How to solve $\int\frac{dx}{(x^2 - 8x + 1)}$?

Question

How to solve $\int\frac{dx}{(x^2 - 8x + 1)}$?

I can't spread it into partial fractions. I can't use u-substitution. And you can't do integration by parts. So, I'm wondering how to do it. Thanks for the help.

Answer 1

You can use partial fractions. It isn't necessary that the constants be integers for it to work. $$\frac{1}{x^2-8x+1} = \frac{1}{(x-4-\sqrt{15})(x-4+\sqrt{15})}$$ or if you prefer to substitute $u = x-4$ first: $$\frac{1}{u^2-15} = \frac{A}{u-\sqrt{15}} + \frac{B}{u+\sqrt{15}}$$

Answer 2

When there are no obvious roots, you can complete the square to arrive either

• to $\displaystyle\int \dfrac {du}{1+u^2}=\arctan(u)$
• or to $\displaystyle\int \dfrac{du}{1-u^2}=\operatorname{argth}(u)$

In the present case $x^2-8x+1=(x-4)^2-15$, so set $u=\dfrac{x-4}{\sqrt{15}}$ and check you get the second form above.

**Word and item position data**
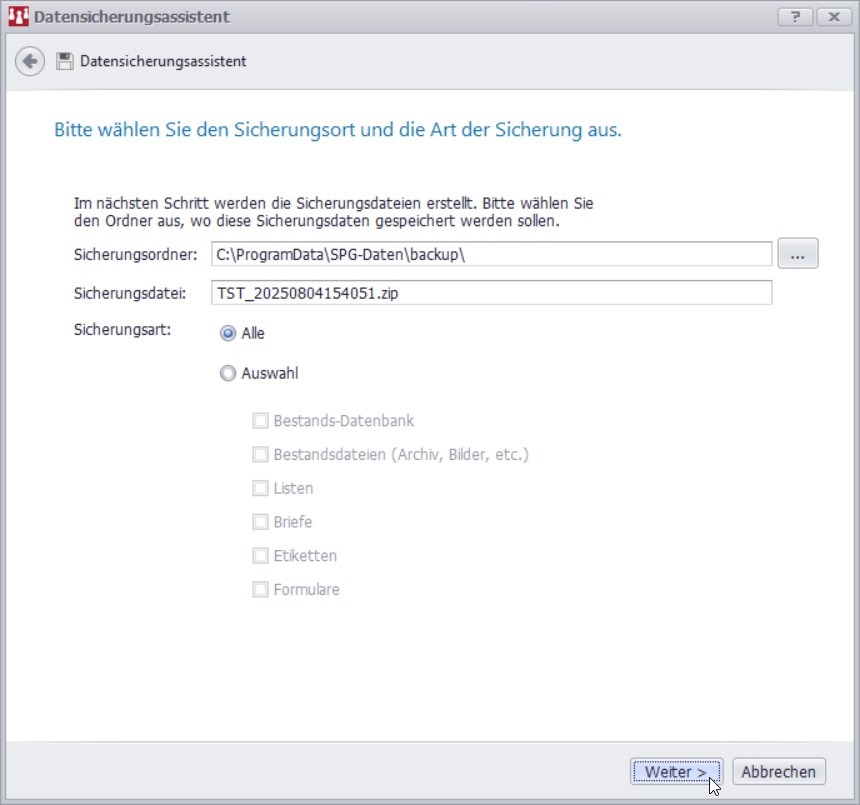Click the floppy disk icon in header
The image size is (860, 805).
tap(65, 62)
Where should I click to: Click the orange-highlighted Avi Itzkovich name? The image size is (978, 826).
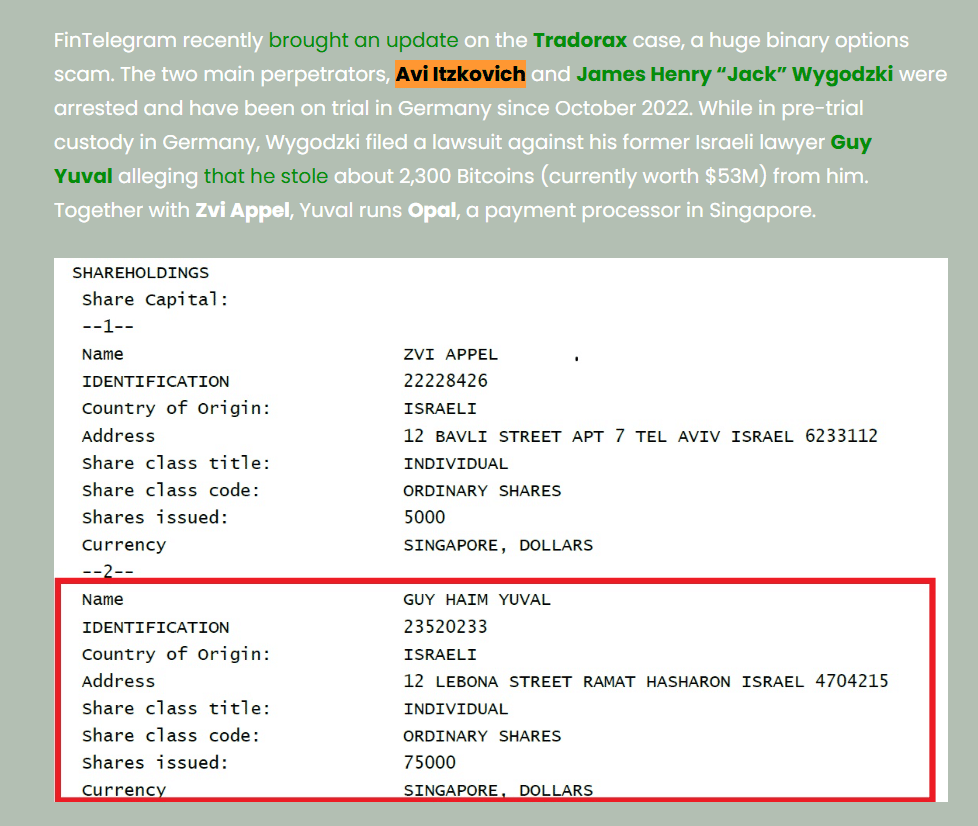click(460, 75)
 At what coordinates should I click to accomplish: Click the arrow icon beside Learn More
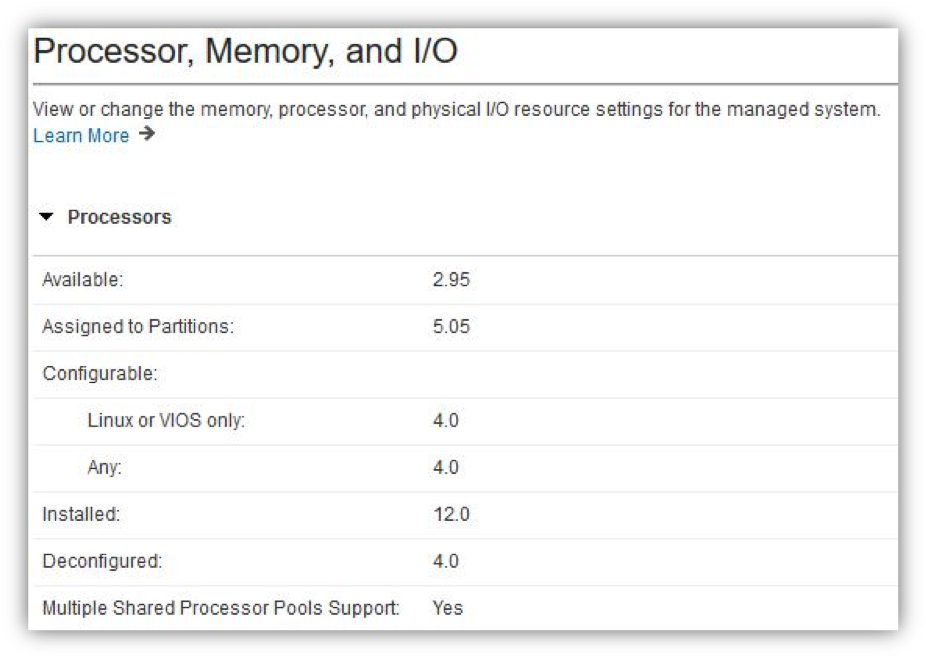click(x=147, y=134)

**Work to complete**
**a.** In the integral thread, what does the second answer say to do when there are no obvious roots?
**b.** Pull out the passage of the integral thread from "I can't spread" to "for the help." and copy it word for word.

**Task solutions**
**a.** Complete the square.

**b.**
I can't spread it into partial fractions. I can't use u-substitution. And you can't do integration by parts. So, I'm wondering how to do it. Thanks for the help.